Among the candidate genes that influence root architecture, we are mainly studying the so-called LOB (lateral organ boundary) domain transcription factor (TF) gene family of purple false brome (B. distachyon), which consists of 28 members (LBD genes) in this species, and their basic expression characterization has been performed in recent years. We screened for LBD genes that exhibit altered expression in segments of the root during thermo-morphogenic changes. We are currently investigating the interactions of LBD proteins mainly by computer modelling, but we also want to explore their possible phosphorylation by the cyclin/cdk complex, which requires the study of CDK/cyclin and E2F/RB regulatory pathways in Brachypodium too. We plan to characterize LBD mutants phenotypically and to analyze the expression of cell cycle regulatory genes and LOB domain transcription factor genes in these mutants.

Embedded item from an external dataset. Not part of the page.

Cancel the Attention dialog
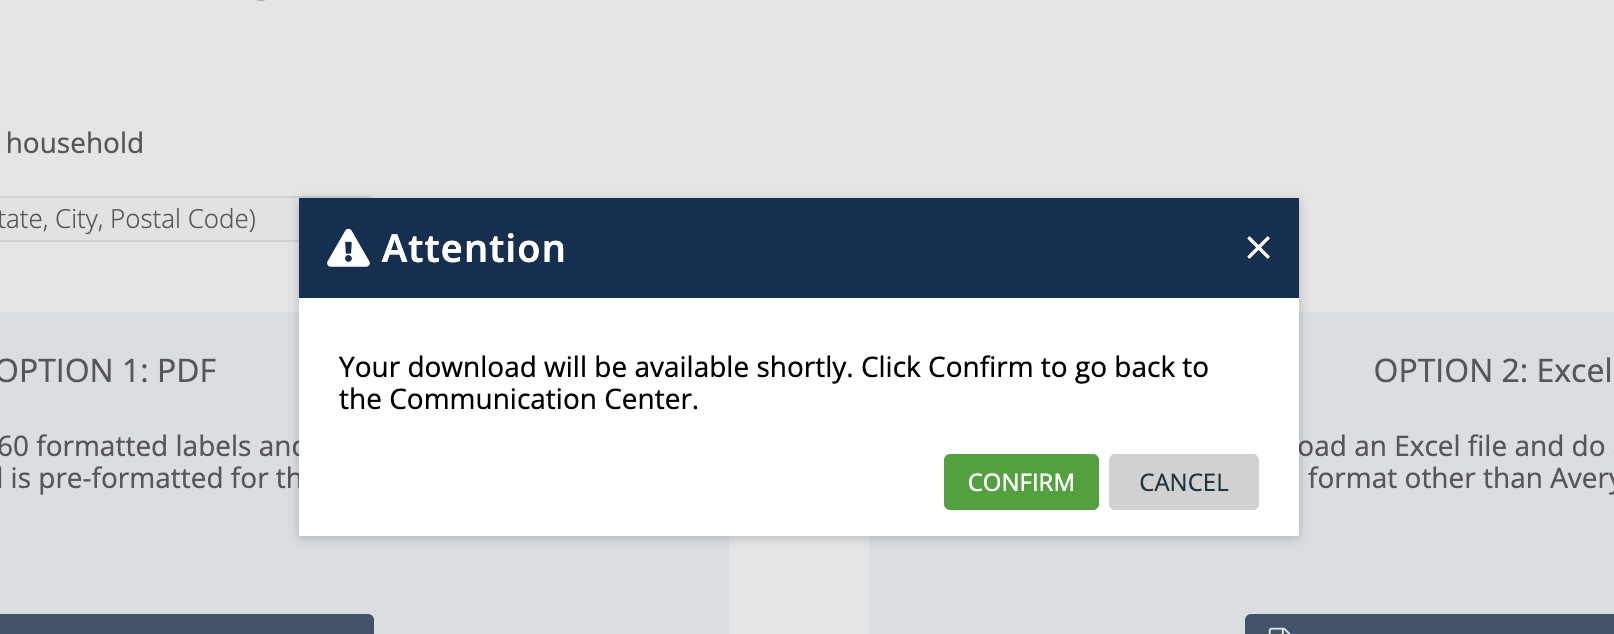 [1184, 482]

The expected results may contribute significantly to our knowledge in the field of plant developmental biology. Despite the fact that Arabidopsis developmental biology has shown tremendous advances as a dicotyledonous plant, many questions remain unanswered with this excellent model plant. In addition, it is well known, partly thanks to our previous results, that there are substantial differences in cell cycle regulation between monocots and dicots. This fact also necessitates the use of a monocot model, so that we can compare the results with those obtained on Arabidopsis. Understanding the molecular genetic background of root development is also of high importance from a practical point of view. Brachypodium, as a closely related model plant for wheat, barley, and rye, allows us to apply the knowledge we have acquired on this small, fast-growing, and simple grass to the above crops of great agronomic importance.

Purple false brome plants (Brachypodium distachyon) at vegetative and flowering stage, grown in plant growth chamber.